Query domain-specific language (DSL)

Join query

The join filter enables the filtering of one set of documents (the target) with another one (the source) based on shared field values. It accepts the following parameters:

type

The type of join algorithm to use. Valid values are BROADCAST_JOIN, HASH_JOIN, INDEX_JOIN, or ROUTING_JOIN. If this parameter is not specified, the query planner will automatically select the optimal one. For more information, see Configuring joins by type.

indices

The index names for the child set. Multiple indices can be specified using the Elasticsearch syntax. Defaults to all indices.

on

An array of two elements that specifies the field paths for the join keys in the parent and the child set, respectively. The metadata of the fields is validated prior to the query execution, see field metadata.

request

The search request that is used to compute the set of documents of the child set before performing the join.

Example

In this example, we will join all the documents from target_index with the documents of source_index using the HASH_JOIN algorithm. The query first filters documents from source_index and of type type with the query { "terms" : { "tag" : [ "aaa" ] } }. It then retrieves the ids of the documents from the field id specified by the parameter on. The list of ids is then used as filter and applied on the field foreign_key of the documents from target_index.

curl -H 'Content-Type: application/json' -XGET 'http://localhost:9200/siren/target_index/_search' 'd '
{
  "query" : {
    "join" : {
      "type": "HASH_JOIN",
      "indices" : ["source_index"],
      "on" : ["foreign_key", "id"],
      "request" : { (1)
        "query" : {
          "terms" : {
            "tag" : [ "aaa" ]
          }
        }
      }
    }
  }
}
'
1 The search request that will be used to filter out the source set (i.e. source_index)

Field Metadata

The fields metadata are accessed to check for their capabilities. The field capabilities contain the following information:

type

The data type of the field.

searchable

A property indicating whether or not the field can be used for search.

aggregatable

A property indicating whether or not the field can be aggregated on.

Both the parent and child fields must be of the same type. For hash and broadcast joins, all join fields must be aggregatable. For index join and routing join, parent field must be searchable, and the child field must be aggregatable.
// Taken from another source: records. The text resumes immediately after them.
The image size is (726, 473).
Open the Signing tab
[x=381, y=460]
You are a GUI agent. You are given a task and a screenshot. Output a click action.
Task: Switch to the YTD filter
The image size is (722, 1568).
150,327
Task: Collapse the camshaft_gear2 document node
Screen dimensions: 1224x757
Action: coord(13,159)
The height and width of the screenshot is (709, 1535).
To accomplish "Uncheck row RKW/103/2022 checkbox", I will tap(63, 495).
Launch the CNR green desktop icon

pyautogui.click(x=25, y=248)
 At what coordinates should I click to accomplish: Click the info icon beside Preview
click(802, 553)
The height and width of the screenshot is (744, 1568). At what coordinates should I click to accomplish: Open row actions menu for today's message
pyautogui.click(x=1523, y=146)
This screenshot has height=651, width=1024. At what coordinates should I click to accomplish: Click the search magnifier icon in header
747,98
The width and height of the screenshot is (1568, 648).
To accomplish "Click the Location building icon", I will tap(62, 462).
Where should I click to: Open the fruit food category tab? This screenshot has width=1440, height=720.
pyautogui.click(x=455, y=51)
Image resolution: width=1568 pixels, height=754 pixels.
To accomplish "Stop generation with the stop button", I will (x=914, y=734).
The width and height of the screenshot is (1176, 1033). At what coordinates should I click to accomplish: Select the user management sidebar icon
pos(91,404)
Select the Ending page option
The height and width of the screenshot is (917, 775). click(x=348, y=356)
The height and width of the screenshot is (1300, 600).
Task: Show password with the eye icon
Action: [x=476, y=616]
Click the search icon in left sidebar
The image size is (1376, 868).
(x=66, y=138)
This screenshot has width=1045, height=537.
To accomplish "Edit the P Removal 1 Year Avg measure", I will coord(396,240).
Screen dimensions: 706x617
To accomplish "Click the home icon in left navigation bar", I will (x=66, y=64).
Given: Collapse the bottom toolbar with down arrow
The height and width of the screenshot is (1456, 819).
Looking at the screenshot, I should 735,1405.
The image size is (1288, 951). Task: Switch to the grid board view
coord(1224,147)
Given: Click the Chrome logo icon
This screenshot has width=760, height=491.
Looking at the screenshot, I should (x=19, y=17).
Suppose we have index1 with two fields, one keyword (indexed as searchable and aggregatable) and the other long (not indexed as searchable and aggregatable), then we will have the example result below:

GET /siren/index1/_field_caps
{
  "indices": [
    "index1"
  ],
  "fields": {
    "comments.author.keyword": {
      "keyword": {
        "type": "keyword",
        "searchable": true,
        "aggregatable": true
      }
    },
    "comments.number": {
      "long": {
        "type": "long",
        "searchable": false,
        "aggregatable": false
      }
    }
  }
}

A field with doc values and defined as not indexed (index: false) has a metadata searchable true. However, the use of such a doc-values-only field is not supported as parent field in index join queries.

Metadata field _id

The metadata field _id is supported as a join key field in semi-join queries.

Example

Consider the following documents from two indices, company and people:

$ curl -H 'Content-Type: application/json' -XPUT 'http://localhost:9200/_bulk?pretty' -d '
{ "index" : { "_index" : "company", "_type" : "company", "_id" : "CoAcme" } }
{ "id": 1, "name" : "Acme", "ceo": "peo1" }
{ "index" : { "_index" : "company", "_type" : "company", "_id" : "CoBueno" } }
{ "id": 2, "name" : "Bueno" }
{ "index" : { "_index" : "company", "_type" : "company", "_id" : "CoArk" } }
{ "id": 3, "name" : "Ark" }

{ "index" : { "_index" : "people", "_type" : "person", "_id" : "peo1" } }
{ "id" : 1, "name" : "Alice", "employed_by" : "CoAcme" }
{ "index" : { "_index" : "people", "_type" : "person", "_id" : "peo2" } }
{ "id" : 2, "name" : "Bob", "employed_by" : "CoBueno" }
{ "index" : { "_index" : "people", "_type" : "person", "_id" : "peo3" } }
{ "id" : 3, "name" : "Carol", "employed_by" : "CoAcme" }
'

Suppose that the two indices are joined in order to retrieve a list of companies using the following request:

$ curl -H 'Content-Type: application/json' 'http://localhost:9200/siren/company/_search?pretty' -d '{
   "query" : {
      "join" : {
        "indices" : ["people"],
        "on" : ["_id", "employed_by"],  (1)
        "request" : {
          "query" : {
            "match_all" : {}
          }
        }
      }
    }
}'
1 The metadata field _id of the index company is used as the left join key field

The response should contain two hits, as follows:

{
  "hits" : {
    "total" : 2,
    "max_score" : 1.0,
    "hits" : [
      {
        "_index" : "company",
        "_type" : "company",
        "_id" : "CoBueno",
        "_score" : 1.0
      },
      {
        "_index" : "company",
        "_type" : "company",
        "_id" : "CoAcme",
        "_score" : 1.0
      }
    ]
  }
}

Suppose that the two indices are joined in order to retrieve a list of companies using the following request:

$ curl -H 'Content-Type: application/json' 'http://localhost:9200/siren/company/_search?pretty' -d '{
   "query" : {
      "join" : {
        "indices" : ["people"],
        "on" : ["ceo", "_id"],  (1)
        "request" : {
          "query" : {
            "match_all" : {}
          }
        }
      }
    }
}'
1 The metadata field _id of the index people is used as the right join key field

The response should contain one hit, as follows:

{
  "hits" : {
    "total" : 1,
    "max_score" : 1.0,
    "hits" : [
      {
        "_index" : "company",
        "_type" : "company",
        "_id" : "CoAcme",
        "_score" : 1.0
      }
    ]
  }
}

Scoring Capabilities

The join filter returns a constant score. Therefore, the scores of the matching documents from the child set do not affect the scores of the matching documents from the parent set. However, one can project the document’s score from the child set and customize the scoring of the documents from the parent set with a script score function.

Project

When joining a child set with a parent set, the fields from the child set may be projected to the parent set. The projected fields and associated values are mapped to the matching documents of the parent set.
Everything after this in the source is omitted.